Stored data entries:
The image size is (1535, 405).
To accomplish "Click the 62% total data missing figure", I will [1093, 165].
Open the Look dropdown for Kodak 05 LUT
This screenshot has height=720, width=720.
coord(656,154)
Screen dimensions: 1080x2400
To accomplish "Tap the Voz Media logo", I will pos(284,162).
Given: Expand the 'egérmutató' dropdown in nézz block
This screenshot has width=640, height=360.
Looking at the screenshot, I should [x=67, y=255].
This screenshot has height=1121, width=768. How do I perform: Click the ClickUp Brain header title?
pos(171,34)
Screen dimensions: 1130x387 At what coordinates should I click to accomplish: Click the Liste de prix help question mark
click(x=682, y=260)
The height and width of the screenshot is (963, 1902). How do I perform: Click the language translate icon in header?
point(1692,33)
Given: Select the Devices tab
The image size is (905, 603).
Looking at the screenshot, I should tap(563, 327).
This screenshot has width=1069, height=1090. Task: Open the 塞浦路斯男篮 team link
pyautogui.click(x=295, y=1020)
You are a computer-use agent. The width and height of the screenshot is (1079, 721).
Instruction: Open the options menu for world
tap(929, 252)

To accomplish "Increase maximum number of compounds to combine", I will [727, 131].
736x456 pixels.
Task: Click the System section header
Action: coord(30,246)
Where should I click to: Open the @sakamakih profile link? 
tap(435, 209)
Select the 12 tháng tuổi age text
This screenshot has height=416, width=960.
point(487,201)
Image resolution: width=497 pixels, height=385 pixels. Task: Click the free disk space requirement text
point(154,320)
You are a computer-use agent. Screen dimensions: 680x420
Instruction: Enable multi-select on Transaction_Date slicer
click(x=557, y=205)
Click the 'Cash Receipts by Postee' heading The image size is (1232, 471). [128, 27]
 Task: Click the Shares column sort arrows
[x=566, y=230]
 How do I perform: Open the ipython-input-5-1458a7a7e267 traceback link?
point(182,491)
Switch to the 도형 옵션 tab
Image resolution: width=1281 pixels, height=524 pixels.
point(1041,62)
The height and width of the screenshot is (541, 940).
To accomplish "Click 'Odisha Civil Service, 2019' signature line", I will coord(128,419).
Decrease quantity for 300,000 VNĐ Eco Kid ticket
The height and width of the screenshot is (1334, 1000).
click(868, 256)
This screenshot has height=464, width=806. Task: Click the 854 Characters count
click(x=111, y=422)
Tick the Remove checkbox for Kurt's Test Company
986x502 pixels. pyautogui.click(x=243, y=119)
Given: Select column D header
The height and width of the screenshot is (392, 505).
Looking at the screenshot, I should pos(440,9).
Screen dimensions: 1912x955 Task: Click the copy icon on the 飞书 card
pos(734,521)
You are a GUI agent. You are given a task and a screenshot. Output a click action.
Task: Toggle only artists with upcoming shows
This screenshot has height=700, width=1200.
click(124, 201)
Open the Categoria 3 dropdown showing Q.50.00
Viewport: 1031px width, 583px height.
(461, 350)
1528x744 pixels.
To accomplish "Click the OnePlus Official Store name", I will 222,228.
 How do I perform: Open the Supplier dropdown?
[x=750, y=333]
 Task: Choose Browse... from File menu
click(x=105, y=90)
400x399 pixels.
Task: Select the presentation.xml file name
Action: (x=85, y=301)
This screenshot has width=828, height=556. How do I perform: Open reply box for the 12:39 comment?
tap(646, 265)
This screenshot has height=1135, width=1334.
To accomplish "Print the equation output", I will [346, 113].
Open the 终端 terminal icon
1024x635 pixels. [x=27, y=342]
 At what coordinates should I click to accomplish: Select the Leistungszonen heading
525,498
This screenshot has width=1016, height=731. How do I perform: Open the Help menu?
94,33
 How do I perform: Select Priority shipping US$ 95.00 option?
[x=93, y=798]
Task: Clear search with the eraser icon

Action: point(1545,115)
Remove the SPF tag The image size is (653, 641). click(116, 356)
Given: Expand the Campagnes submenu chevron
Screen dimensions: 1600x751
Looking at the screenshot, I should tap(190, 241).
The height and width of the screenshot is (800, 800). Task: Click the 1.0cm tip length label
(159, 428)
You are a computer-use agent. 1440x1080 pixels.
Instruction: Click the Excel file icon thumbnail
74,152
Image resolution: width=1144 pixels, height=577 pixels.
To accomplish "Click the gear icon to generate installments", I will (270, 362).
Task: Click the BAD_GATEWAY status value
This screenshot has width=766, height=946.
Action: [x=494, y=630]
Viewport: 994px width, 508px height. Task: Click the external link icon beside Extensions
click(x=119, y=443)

• _GOAL OF THE EXERCISE_: From the first line of the data above through the line containing "Given: Expand the 'egérmutató'", repeat each line exactly, and add nothing.

• _OUTPUT FOR THIS EXERCISE_:
The image size is (1535, 405).
To accomplish "Click the 62% total data missing figure", I will [1093, 165].
Open the Look dropdown for Kodak 05 LUT
This screenshot has height=720, width=720.
coord(656,154)
Screen dimensions: 1080x2400
To accomplish "Tap the Voz Media logo", I will pos(284,162).
Given: Expand the 'egérmutató' dropdown in nézz block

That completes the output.